▶ [QUESTIONS]:
1: Can you revise the electricity passage between "The ohm, or" and "millimeter in section.", inclusive, putting "quicksilver" in place of "mercury"?
2: Will you pick up the electricity passage after its last sentence and continue it?

▶ [GIVEN PASSAGE]:
---
When two dissimilar metals touch each other, there is a difference of potential at point of contact. If zinc is in contact with copper it is of higher potential. In a series of disks of copper, zinc and wet cloths, arranged one over the other in above order, the wet cloth is the conductor, and current will flow on joining last copper and zinc by wire, etc.

This arrangement is called a voltaic pile (after its inventor, Volta), and the difference of potential produced is proportionate to the number of pairs of disks.

A difference of potential between two points connected will cause current to flow till the potentials of both points are the same.

ELECTRIC RESISTANCE.

Resistance is offered by all substances to the electric current, and varies with the nature of the substance.

Most metals are good conductors; wood and stone offer considerable resistance, and silk, glass and ebonite are practical non-conductors; but remember if a non-conductor is wet or even damp it becomes a good conductor, moisture or water being a first-class conductor. On the other hand, conductivity is diminished by an increase of temperature—otherwise dryness. The following table will give a good idea of the conductivity of metals:

Therefore, generally, good conductors are all the metals, carbon, water, aqueous solutions, moist bodies besides wood, cotton, hemp, etc. Good insulators or non-conductors are paraffine, solid or liquid, turpentine, silk, sealing wax, india rubber, dry glass or porcelain. The best electrical conductors are the best thermal conductors, and a “red hot” temperature converts insulators into fairly good conductors.

ELECTRICAL MEASURES.

Electricity being invisible and imponderable (i. e., not having sensible weight, such as light, heat or electricity), it is impossible to apply ordinary standards of measure. Electricians have devised special units of measure of two kinds, called absolute units and practical units, the ratio between the two being always some power of 10.

It has been decided in these measurements, length, mass and time shall be expressed respectively in centimeters, grams and seconds—called C. G. S., or centimeter gram-second method.

A gram equals 15.432 grains, a centimeter 0.3937 of an inch. The weight of a body must not be confused with its mass; the mass is the amount of matter contained, while the weight is its specific gravity, which may be expressed by multiplying mass by accelerating effect of gravity, which varies at different parts of the earth’s surface, and may be averaged at 32.2 feet (or 981 centimeters) per second.

The above absolute units are too large or too small for practical use, but the following examples are given:

The dyne (absolute unit of force) is that force which, acting for one second on a mass of one gram, imparts a velocity of one centimeter per second.

The weight of one gram, as above shown, is equal to a force of 1 × 981 = 981 dynes.

The erg, or absolute unit of work is the work requisite to move a body of one centimeter against a force of one dyne.

The weight of one gram is equal to 981 dynes, the work of raising one gram one centimeter, against the force of 981 ergs.

An erg is about equal to 1/13,560,000 of a foot-pound. A foot-pound represents the work required to raise one pound one foot high.

The practical units of most frequent occurrence are: The volt, the ohm and the ampere.

The volt, or measure of E. M. F., or difference of potential, is equal approximately to the E. M. F. possessed by one “Daniell” cell; accurately it is 0.95 of the E. M. F. of a cell.

The ohm, or measure of resistance (sometimes called the British Association or B. A. unit), is approximately equal to the resistance of 129 yards of copper wire ¹⁄₁₆ inch in diameter, or to 106 centimeters of mercury, one square millimeter in section.
---
▶ [GIVEN DATA]:

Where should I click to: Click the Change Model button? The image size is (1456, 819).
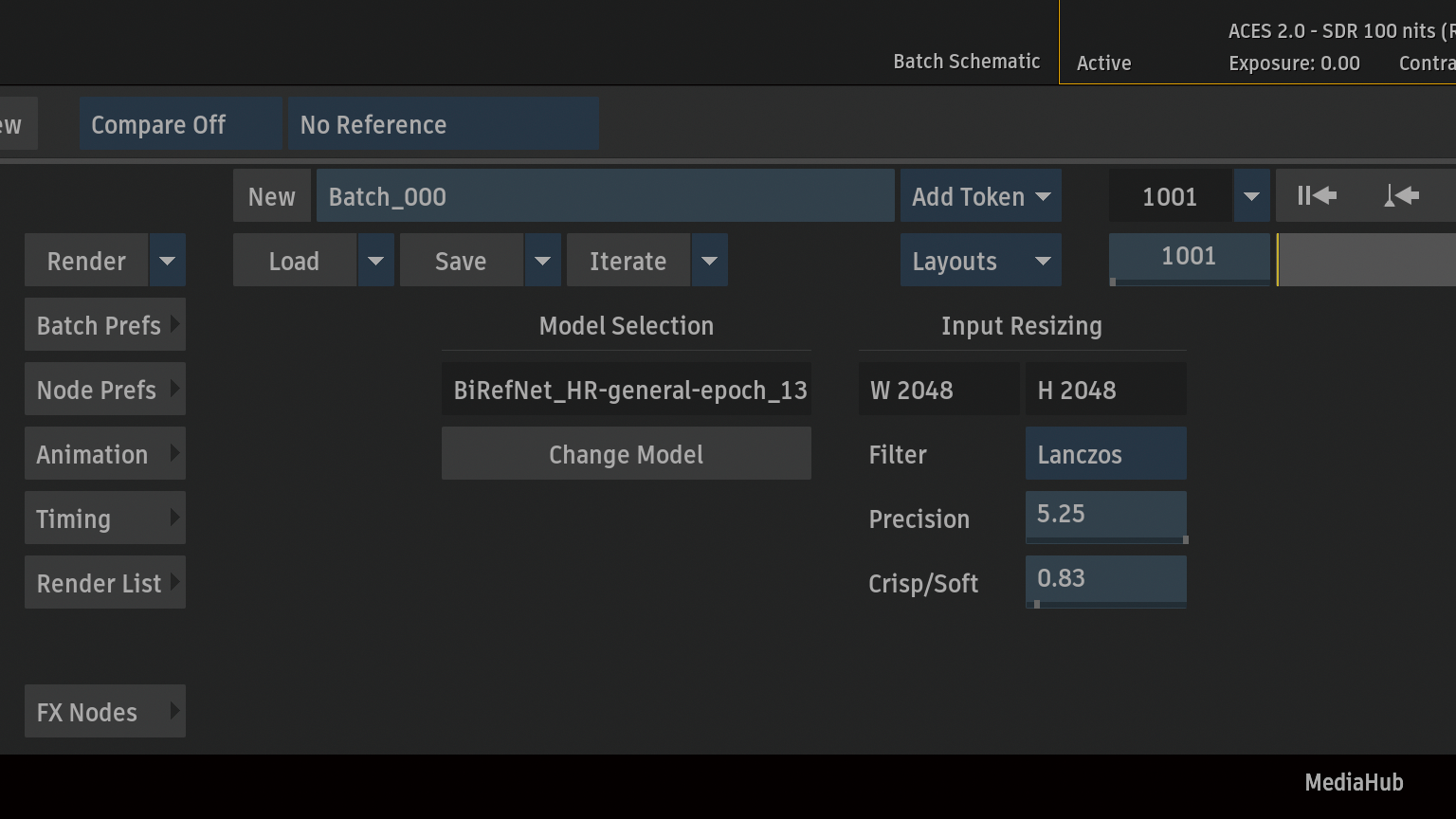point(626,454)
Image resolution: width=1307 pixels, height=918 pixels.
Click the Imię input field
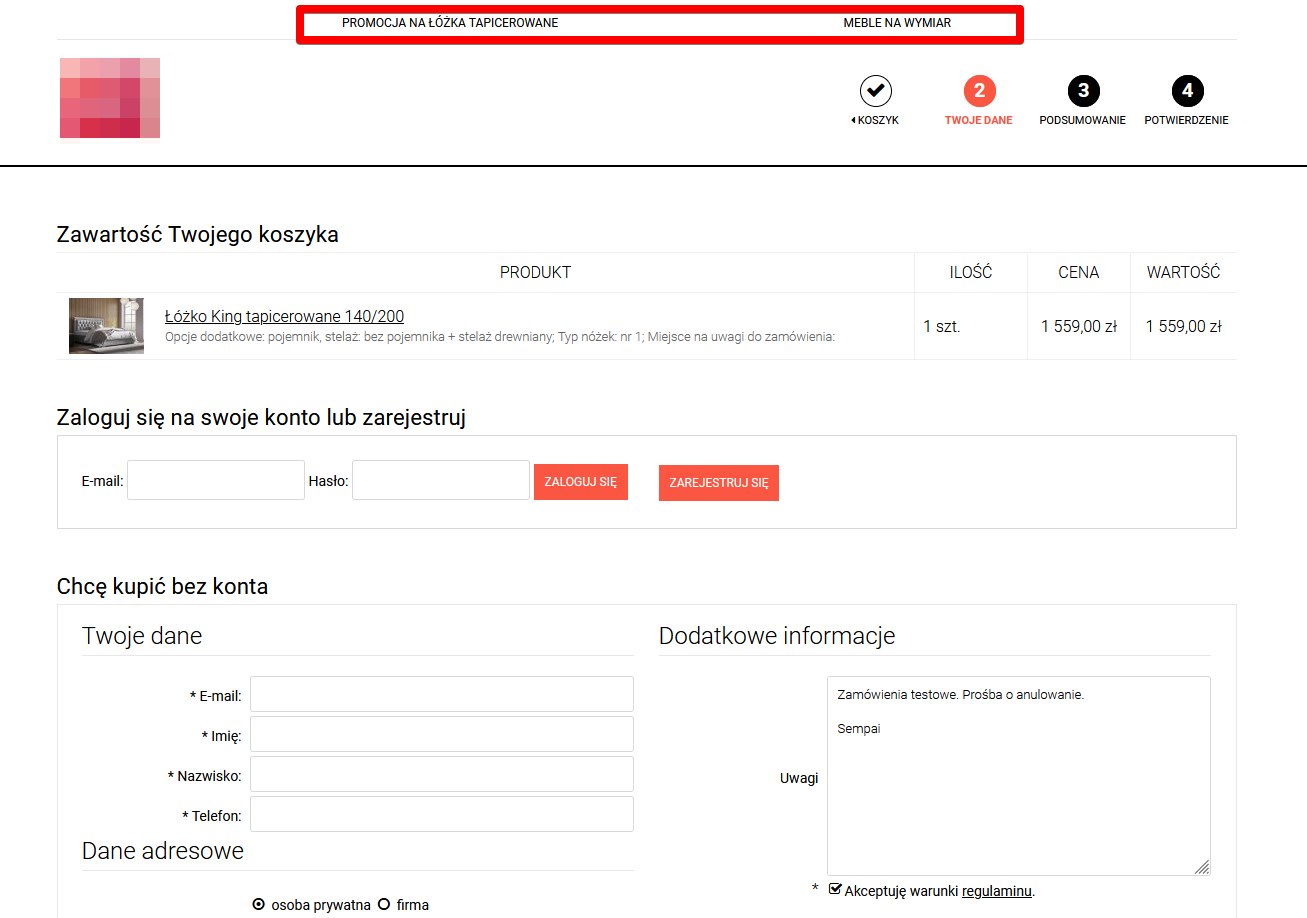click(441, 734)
---
▶ [RESPONSES BY TASK]:
1:
The ohm, or measure of resistance (sometimes called the British Association or B. A. unit), is approximately equal to the resistance of 129 yards of copper wire ¹⁄₁₆ inch in diameter, or to 106 centimeters of quicksilver, one square millimeter in section.

2:
The ampere (formerly called the “Weber”) is the measure of strength of current. If an E. M. F. of one volt be applied to send a current through a resistance of one ohm, the strength of current will be one ampere. That is to say, the strength of a current in amperes varies directly as the E. M. F. applied to produce it, and inversely as the resistance of the circuit.

The watt or practical unit of work (or rather, the rate of doing work) is equal to 10,000,000 ergs per second, or to the work produced in one second by one ampere of current of an E. M. F. of one volt, acting through the resistance of one ohm.

The practical electrical units are called after the eminent scientific investigators whose names they bear.

BATTERIES.

The portion of the copper plate (or carbon) from which the current flows through the wire is called the positive pole (sometimes anode), and the zinc plate the negative pole (sometimes cathode).

Elements, or the parts that produce current, are usually understood as the lower portion of the cell contents, in which the plates are immersed. When the term “pole” is reversed, the zinc being the positive element, and the copper or carbon the negative element, it will be noted current flows from positive pole (copper or carbon) and returns by the negative (or zinc) pole.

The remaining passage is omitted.